EXTRACTED INFORMATION ▸

########################################

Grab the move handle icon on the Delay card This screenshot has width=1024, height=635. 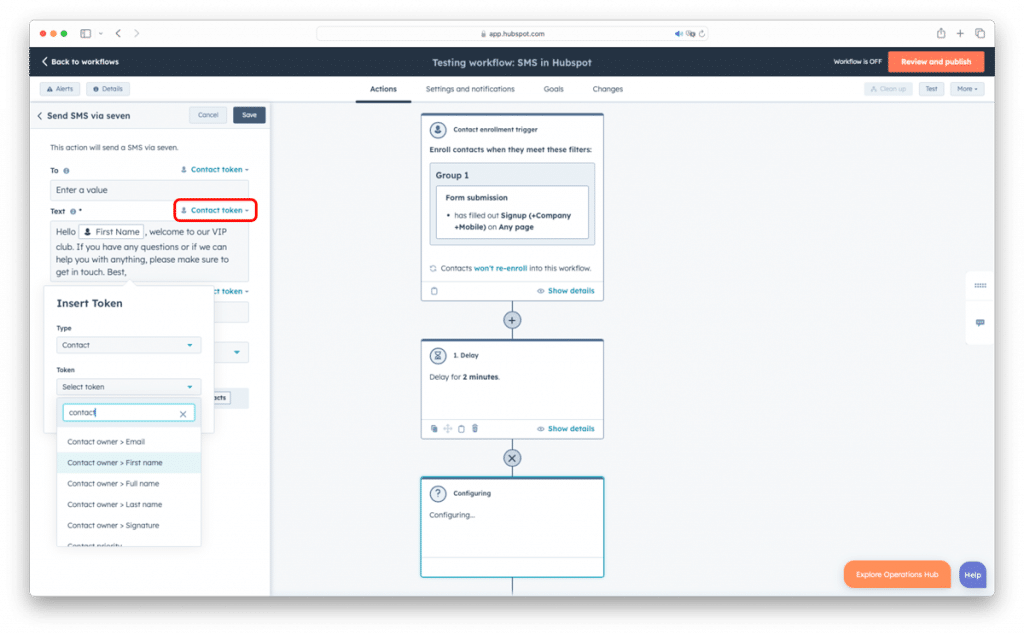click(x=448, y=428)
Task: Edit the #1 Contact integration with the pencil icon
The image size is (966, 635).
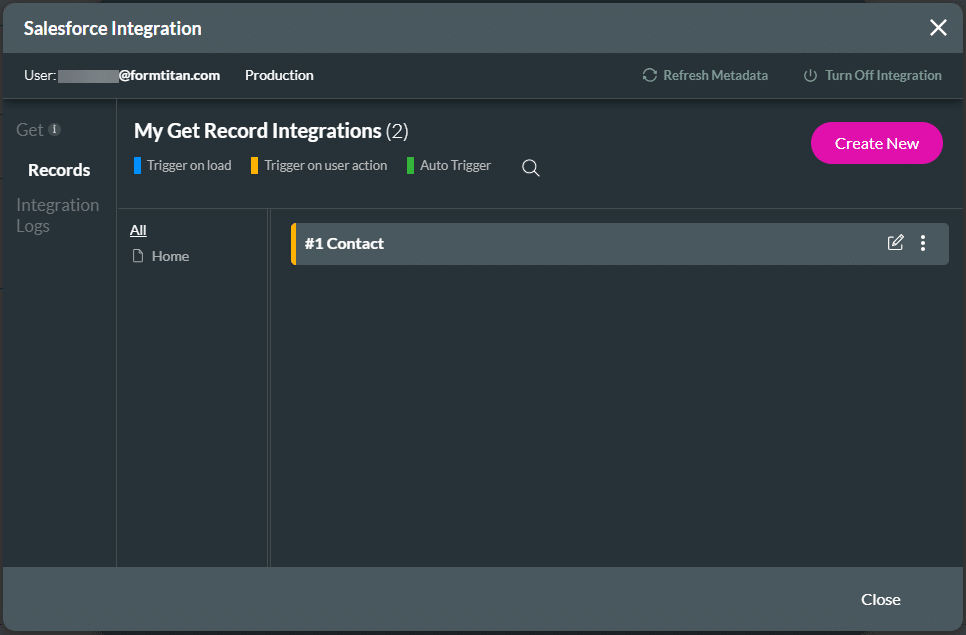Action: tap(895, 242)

########################################

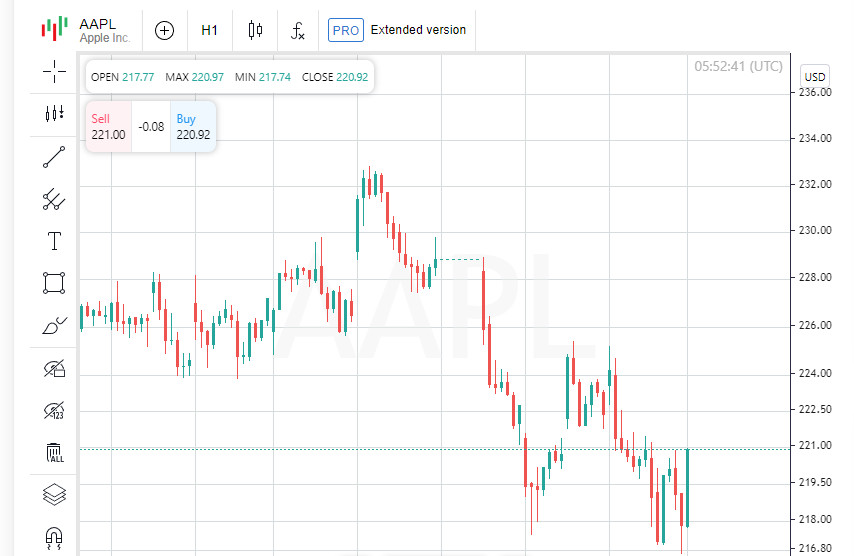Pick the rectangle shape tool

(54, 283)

########################################

SHORT PROBLEM ▸
Switch "pencil" to "gear" in the records, beginning at the line that has "Task: Edit the" and stopping after the line that has "Action: tap(895, 242)". Give back only those lines, otherwise unchanged, and leave the pictures out.

RESPONSE BELOW ▸
Task: Edit the #1 Contact integration with the gear icon
The image size is (966, 635).
Action: tap(895, 242)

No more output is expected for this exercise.